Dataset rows
_____

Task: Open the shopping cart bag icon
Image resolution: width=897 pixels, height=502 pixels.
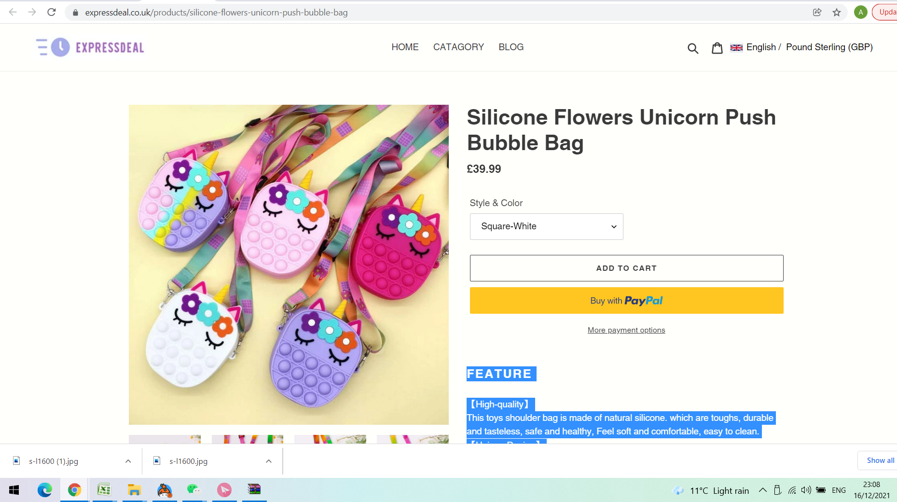Action: point(717,48)
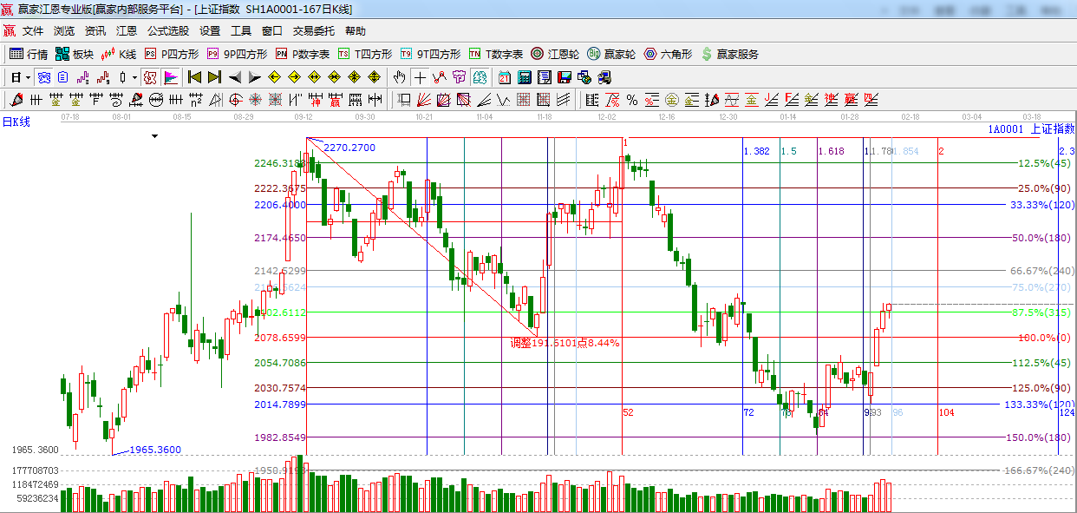This screenshot has width=1077, height=513.
Task: Toggle the hand pan tool
Action: (400, 77)
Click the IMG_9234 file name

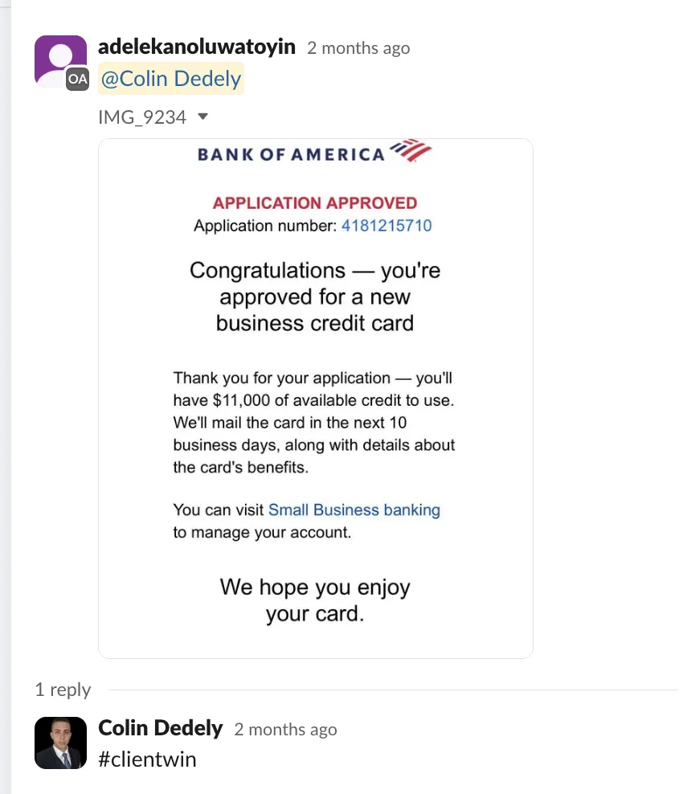tap(142, 117)
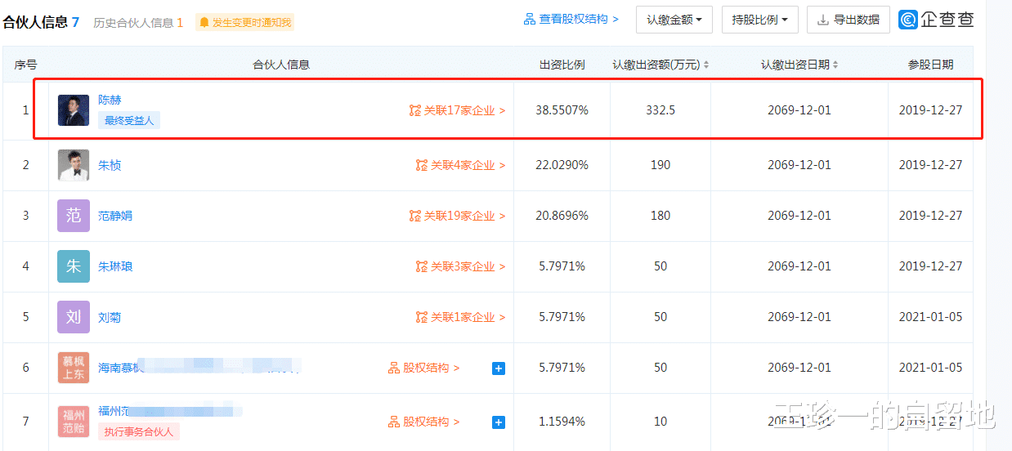
Task: Open 关联19家企业 link for 范静娟
Action: [458, 216]
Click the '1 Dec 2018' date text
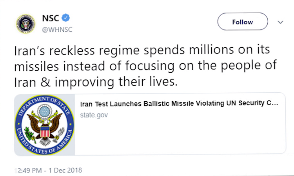 click(65, 170)
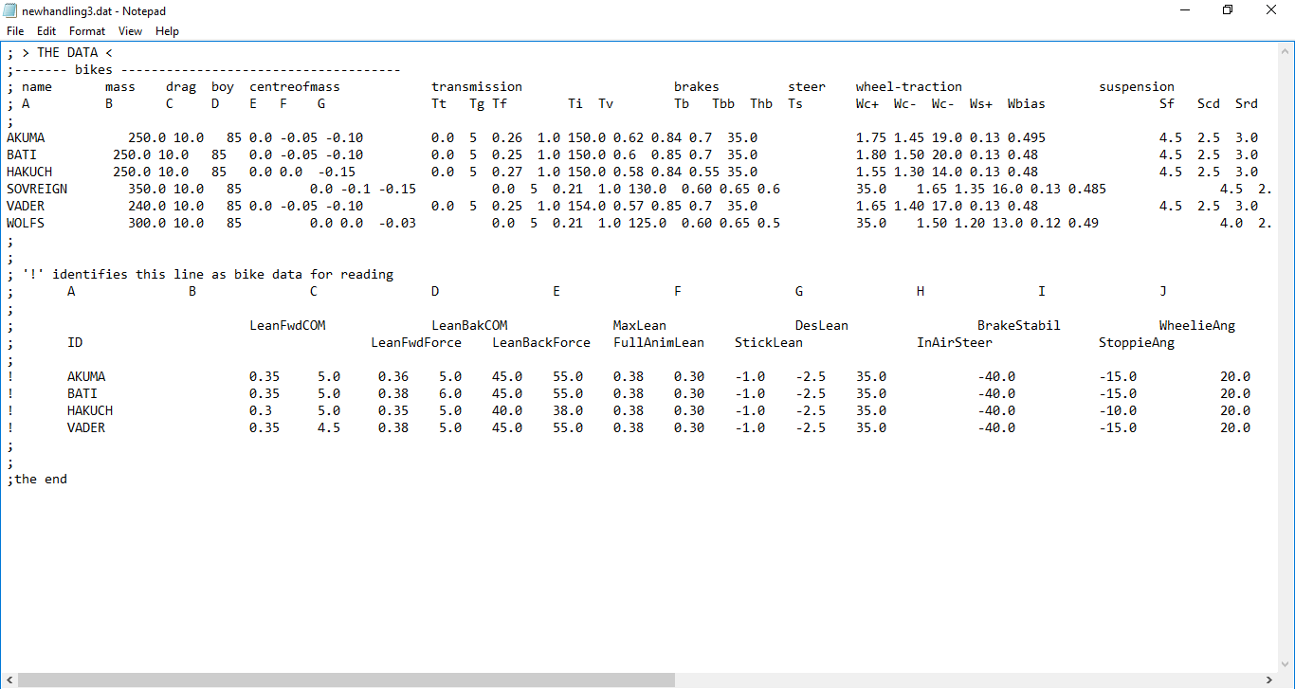Open the Edit menu
Image resolution: width=1295 pixels, height=689 pixels.
pyautogui.click(x=46, y=30)
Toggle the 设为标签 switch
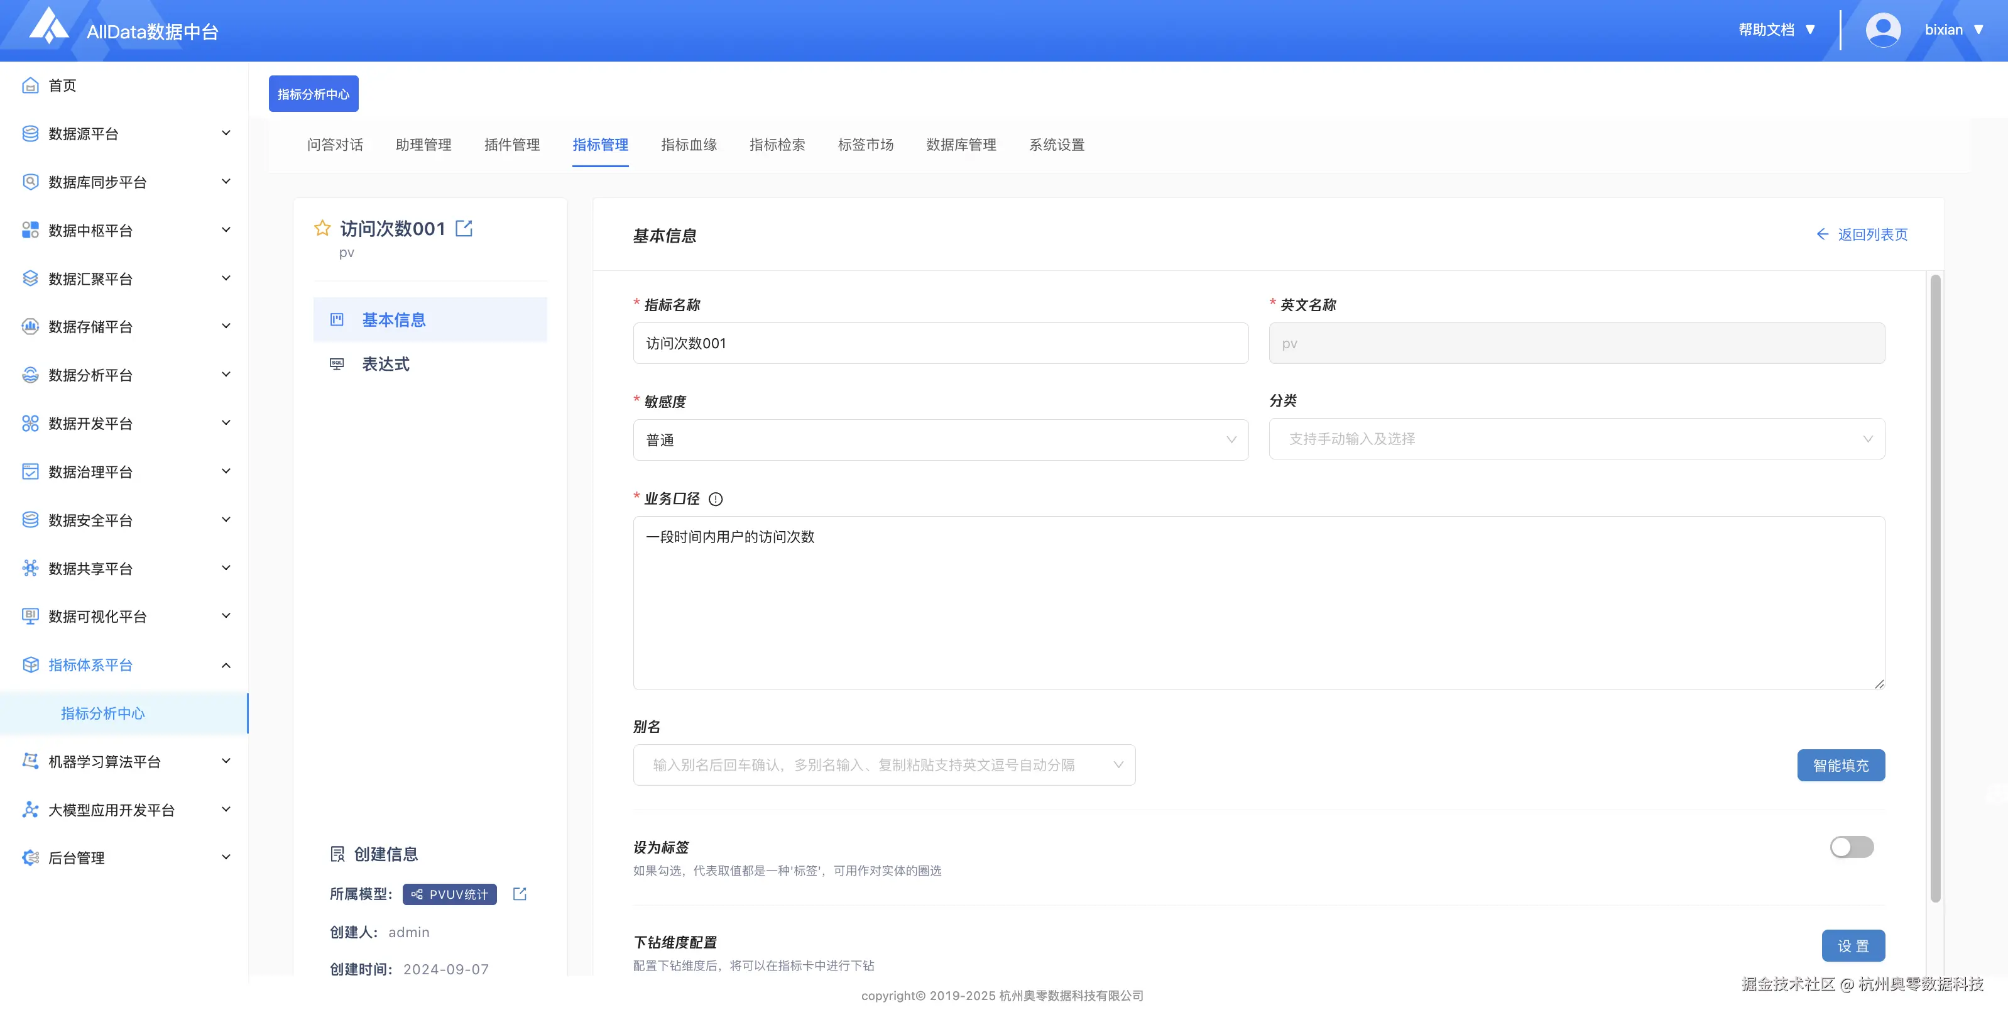This screenshot has width=2008, height=1017. click(x=1851, y=847)
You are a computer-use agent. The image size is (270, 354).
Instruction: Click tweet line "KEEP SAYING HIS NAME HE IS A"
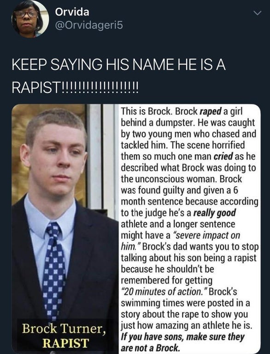(118, 65)
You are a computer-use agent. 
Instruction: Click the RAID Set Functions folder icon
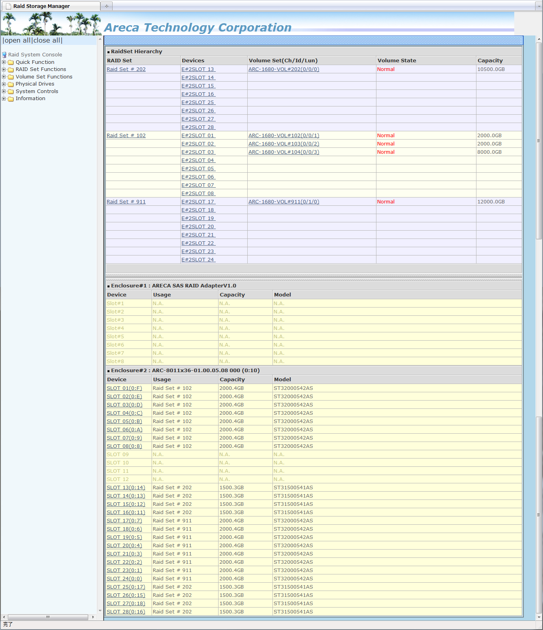tap(11, 70)
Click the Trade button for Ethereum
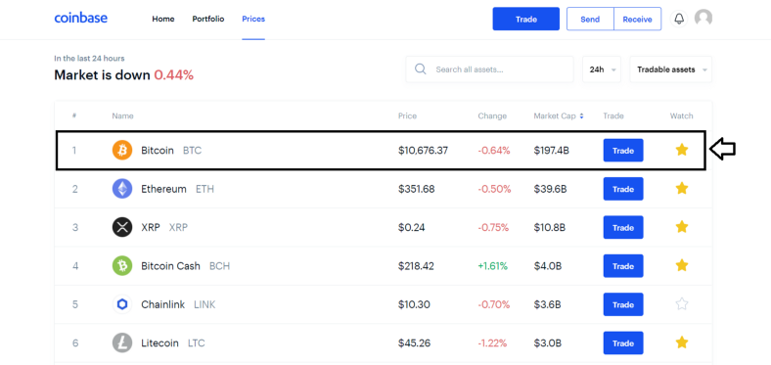The image size is (771, 365). click(x=623, y=189)
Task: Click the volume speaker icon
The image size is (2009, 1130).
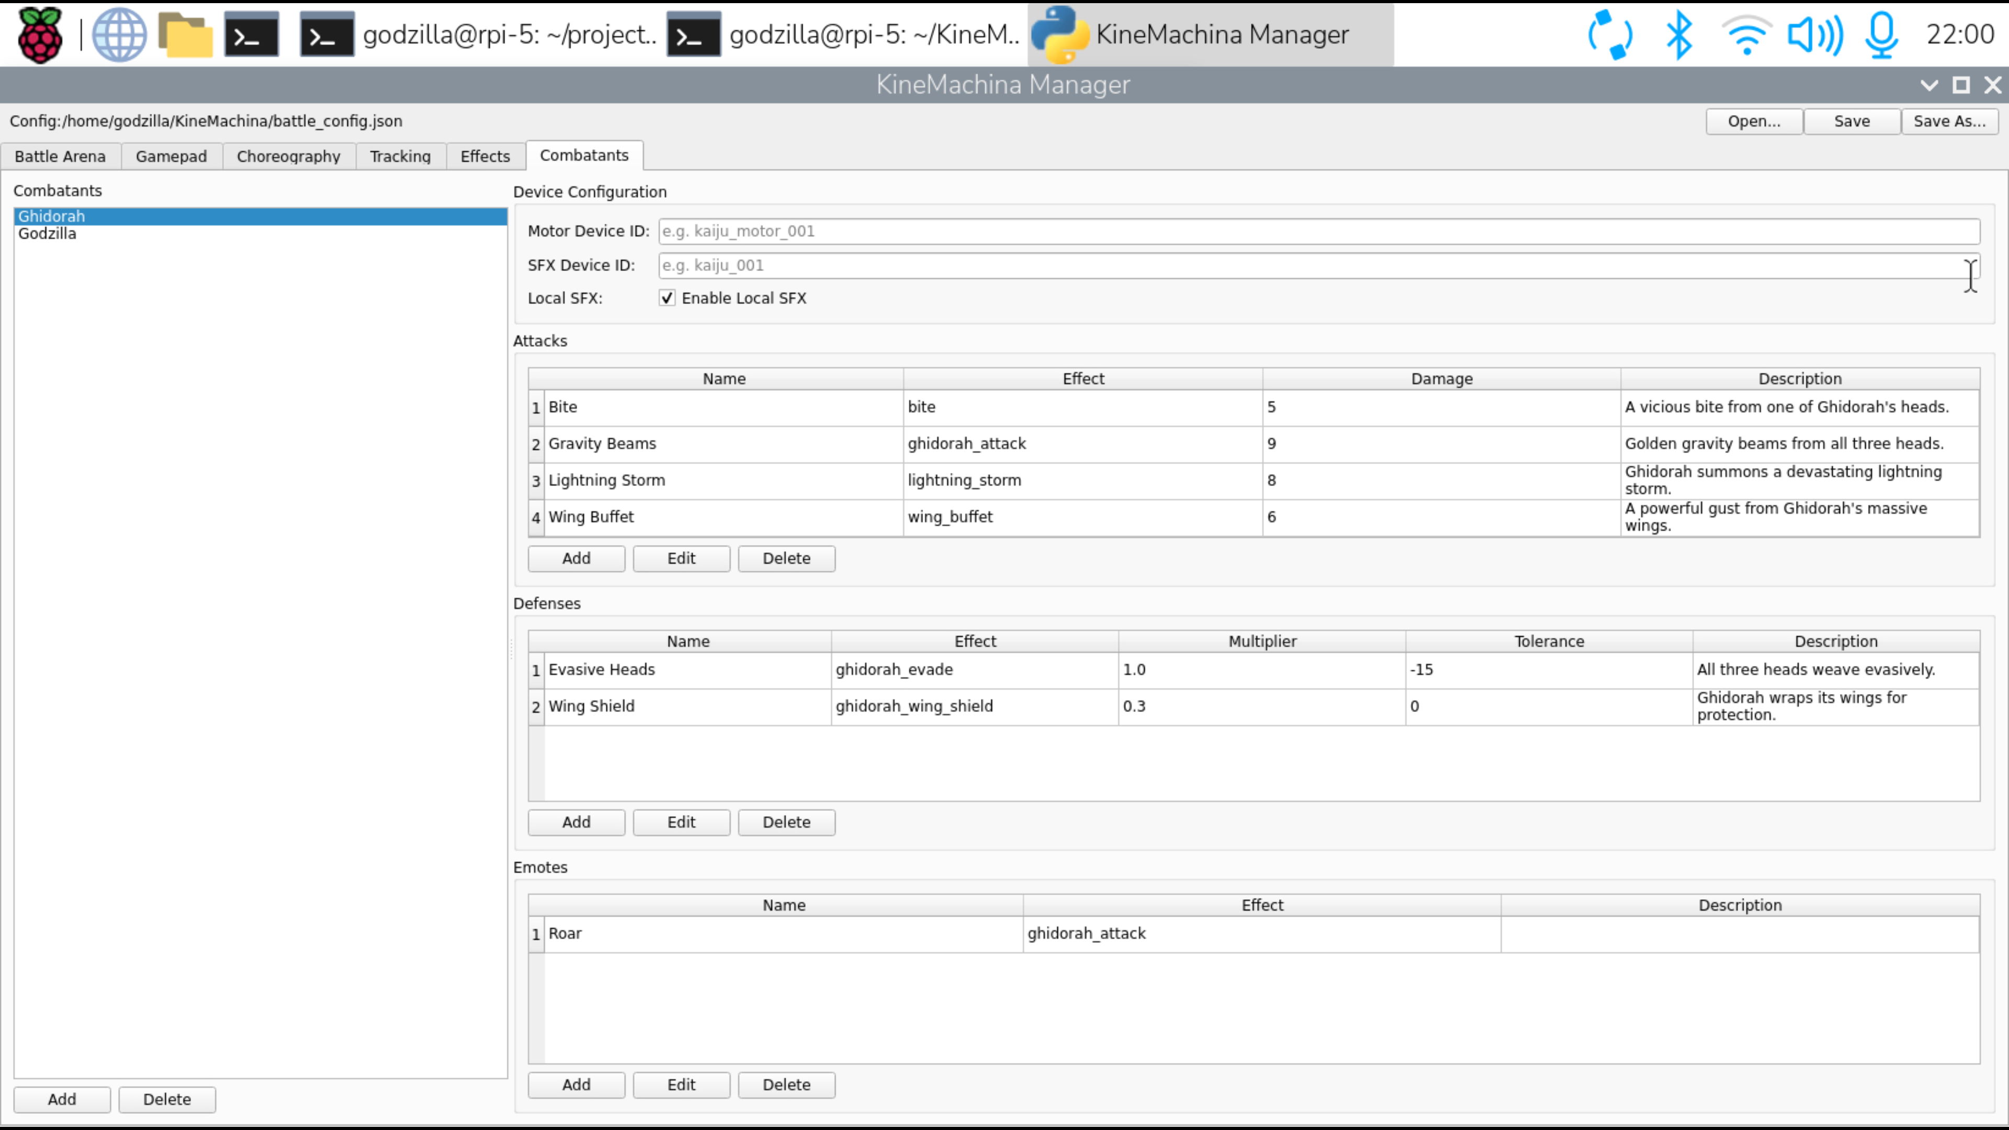Action: [x=1815, y=34]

_____

Please recast every line above as a JSON list of strings, one string per line, skipping blank lines and leaving out the pictures.

[
  "Task: Open the shopping cart bag icon",
  "Image resolution: width=897 pixels, height=502 pixels.",
  "Action: point(717,48)",
  "This screenshot has width=1077, height=513.",
  "Task: Toggle the hand pan tool",
  "Action: (400, 77)",
  "Click the IMG_9234 file name",
  "tap(142, 117)",
  "Task: Open 关联19家企业 link for 范静娟",
  "Action: [458, 216]",
  "Click the '1 Dec 2018' date text",
  " click(65, 170)",
  "Open the Edit menu",
  "Image resolution: width=1295 pixels, height=689 pixels.",
  "pyautogui.click(x=46, y=30)",
  "Toggle the 设为标签 switch",
  "This screenshot has width=2008, height=1017. click(x=1851, y=847)",
  "You are a computer-use agent. The image size is (270, 354).",
  "Instruction: Click tweet line \"KEEP SAYING HIS NAME HE IS A\"",
  "(118, 65)",
  "You are a computer-use agent. ",
  "Instruction: Click the RAID Set Functions folder icon",
  "tap(11, 70)",
  "Click the Trade button for Ethereum",
  "The image size is (771, 365). click(x=623, y=189)",
  "Task: Click the volume speaker icon",
  "The image size is (2009, 1130).",
  "Action: [x=1815, y=34]"
]